Note to Sun: You need to get your act together and start selling Roller support services or IBM may get there first. You surely don’t want this to be another market where others make more money on your intellectual property than you do?
Like I said recently:
“The basic argument is that Sun would do well to build a new team tasked with putting pressure on its own software portfolio. This disruptive influence would ideally eschew technologies associated with the Java Enterprise System.
For now IBM and Microsoft are conflicted when it comes to enterprise blogging software- both companies are focused on selling tools from the Lotus and Exchange/RTC portfolios, so that they can’t just sell a thin slice of blogging functionality. IBM and Microsoft see blogging as a new feature to sell existing toolsets, rather than a new billable service in its own right. Its not about good enough, its feature function.”
Of course Sun has gained other major benefits from blogging than a direct revenue stream, but why not get a direct source of revenue from the platform as well? Roller on Apache, hosted or installed. Work out a licensing model and move on. You already have customers in production.
For now Roller is an internal tool at IBM, but how long before customers start asking for “the same thing you use”? When that happens IBM will work out a way to make money on the platform.  
Disclaimers: Sun is a client, IBM is a client. Microsoft occasionally pays us money.

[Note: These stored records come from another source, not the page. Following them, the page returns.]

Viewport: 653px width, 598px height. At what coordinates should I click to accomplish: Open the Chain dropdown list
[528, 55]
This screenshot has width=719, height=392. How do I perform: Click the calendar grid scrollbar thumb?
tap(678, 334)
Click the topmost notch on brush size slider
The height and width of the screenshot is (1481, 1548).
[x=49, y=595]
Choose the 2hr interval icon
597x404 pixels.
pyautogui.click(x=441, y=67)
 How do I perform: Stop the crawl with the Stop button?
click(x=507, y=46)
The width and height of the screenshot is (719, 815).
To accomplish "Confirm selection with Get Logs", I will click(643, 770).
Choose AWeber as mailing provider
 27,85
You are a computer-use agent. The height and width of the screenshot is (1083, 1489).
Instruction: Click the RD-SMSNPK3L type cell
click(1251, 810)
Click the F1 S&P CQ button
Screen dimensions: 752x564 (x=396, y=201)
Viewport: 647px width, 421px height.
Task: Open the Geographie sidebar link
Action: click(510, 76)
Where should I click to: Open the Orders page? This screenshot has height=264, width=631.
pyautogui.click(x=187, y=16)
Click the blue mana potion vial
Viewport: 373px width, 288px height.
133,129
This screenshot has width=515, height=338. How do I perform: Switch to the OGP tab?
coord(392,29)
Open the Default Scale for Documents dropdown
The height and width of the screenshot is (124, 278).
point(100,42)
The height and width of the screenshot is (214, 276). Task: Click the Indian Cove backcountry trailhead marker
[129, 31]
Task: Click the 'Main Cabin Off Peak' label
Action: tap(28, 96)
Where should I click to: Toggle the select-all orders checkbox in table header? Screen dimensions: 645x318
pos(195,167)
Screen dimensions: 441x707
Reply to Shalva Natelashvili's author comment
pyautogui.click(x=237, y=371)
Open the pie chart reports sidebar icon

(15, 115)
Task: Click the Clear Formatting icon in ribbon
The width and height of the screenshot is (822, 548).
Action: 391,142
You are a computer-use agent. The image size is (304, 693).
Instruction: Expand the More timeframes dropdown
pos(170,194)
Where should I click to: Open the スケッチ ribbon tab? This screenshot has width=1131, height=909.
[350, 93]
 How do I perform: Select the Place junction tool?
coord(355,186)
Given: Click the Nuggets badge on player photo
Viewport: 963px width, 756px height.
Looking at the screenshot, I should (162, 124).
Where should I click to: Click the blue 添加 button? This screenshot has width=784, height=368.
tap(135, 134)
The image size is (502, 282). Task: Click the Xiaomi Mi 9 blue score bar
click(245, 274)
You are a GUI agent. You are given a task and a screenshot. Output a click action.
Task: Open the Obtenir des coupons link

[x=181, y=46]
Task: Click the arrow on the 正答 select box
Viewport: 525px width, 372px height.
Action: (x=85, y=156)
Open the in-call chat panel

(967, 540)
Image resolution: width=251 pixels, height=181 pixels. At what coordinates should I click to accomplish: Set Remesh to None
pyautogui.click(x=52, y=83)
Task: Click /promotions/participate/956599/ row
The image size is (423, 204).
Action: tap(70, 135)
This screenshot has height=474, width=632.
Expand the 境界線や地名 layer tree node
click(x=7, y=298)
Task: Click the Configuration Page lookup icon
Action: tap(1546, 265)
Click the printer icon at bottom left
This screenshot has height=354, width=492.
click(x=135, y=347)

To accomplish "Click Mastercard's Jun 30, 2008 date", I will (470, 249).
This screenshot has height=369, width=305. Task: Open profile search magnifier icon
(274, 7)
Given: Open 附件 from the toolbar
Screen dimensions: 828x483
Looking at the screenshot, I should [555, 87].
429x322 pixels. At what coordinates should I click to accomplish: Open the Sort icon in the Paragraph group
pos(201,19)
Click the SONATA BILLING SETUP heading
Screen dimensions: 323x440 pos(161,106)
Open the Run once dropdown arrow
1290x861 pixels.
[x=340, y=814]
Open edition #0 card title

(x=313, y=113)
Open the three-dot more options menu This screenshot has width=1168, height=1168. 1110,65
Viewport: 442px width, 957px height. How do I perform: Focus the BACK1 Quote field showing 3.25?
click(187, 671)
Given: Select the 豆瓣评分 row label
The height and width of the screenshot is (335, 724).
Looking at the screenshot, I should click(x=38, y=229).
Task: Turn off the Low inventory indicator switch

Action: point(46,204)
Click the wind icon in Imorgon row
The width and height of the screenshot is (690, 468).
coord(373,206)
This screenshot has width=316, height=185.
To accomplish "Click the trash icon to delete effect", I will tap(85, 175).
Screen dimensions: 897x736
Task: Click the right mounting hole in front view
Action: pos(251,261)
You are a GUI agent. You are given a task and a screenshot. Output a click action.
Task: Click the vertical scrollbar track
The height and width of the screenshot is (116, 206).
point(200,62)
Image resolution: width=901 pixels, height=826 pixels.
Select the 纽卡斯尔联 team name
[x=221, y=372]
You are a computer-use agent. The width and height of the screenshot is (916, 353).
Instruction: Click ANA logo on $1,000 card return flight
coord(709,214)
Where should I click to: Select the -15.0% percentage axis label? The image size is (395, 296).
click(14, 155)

  1. Wow, that’s quite a leap there. I’m not sure how you managed to extrapolate “DeveloperWorks is in the process of migrating their external weblogs over to a Roller 2.x based platform” to “IBM has now standardised on Roller” given the massive size of IBM and the many and varied business lines, groups, etc. A lot of interesting things happen at DeveloperWorks (not to mention Alphaworks) that don’t get deployed at the rest of IBM. I’m pretty confident the SWG folks will continue to use the platforms they build and sell (and have incorporated blogging into) for their blogging efforts.

  2. Maybe standardized is too strong a word, but according to the big blue bloggers, IBM is using Roller as it’s primary internal (the 2000+ blogs at BlogCentral) and external (the couple dozen blogs at DeveloperWorks) blogging solution.

  3. You make a good point. I feel that Sun got so marveled with the JES suite that it forgot that point products still have their space.
    It makes perfect sense to integrate Roller in Sun’s Portal Server but that shouldn’t be done at the expense of an independent roller with a set of services around it.
    We’re, once again, back at the same point. Go big or go Home and Sun need to grow. A lot of Sun’s solutions aren’t getting nearly enough attention. Roller is simply one of those.

  4. nailed, Jaime. absolutely nailed. Roller as a point service – its not rocket science.

  5. Roller -> Sun’s intellectual property?

  6. > Roller -> Sun’s intellectual property?
    Hum??? No! But Sun has been investing in it (I believe Dave Johnson now works for Sun, for example)

  7. sorry henri that is a very good point. that was a bit sloppy of me. to jaime’s point, given Sun is paying Dave’s salary, and is invested in roller in a way no other vendor is, i mispoke. its open source and therefore not Sun’s IP. Notice that Dave didn’t pull me up on that.

    IBM and Sun both contributed to Java- which is also not Sun’s IP. I should have said not making money on a shared intellectual property model.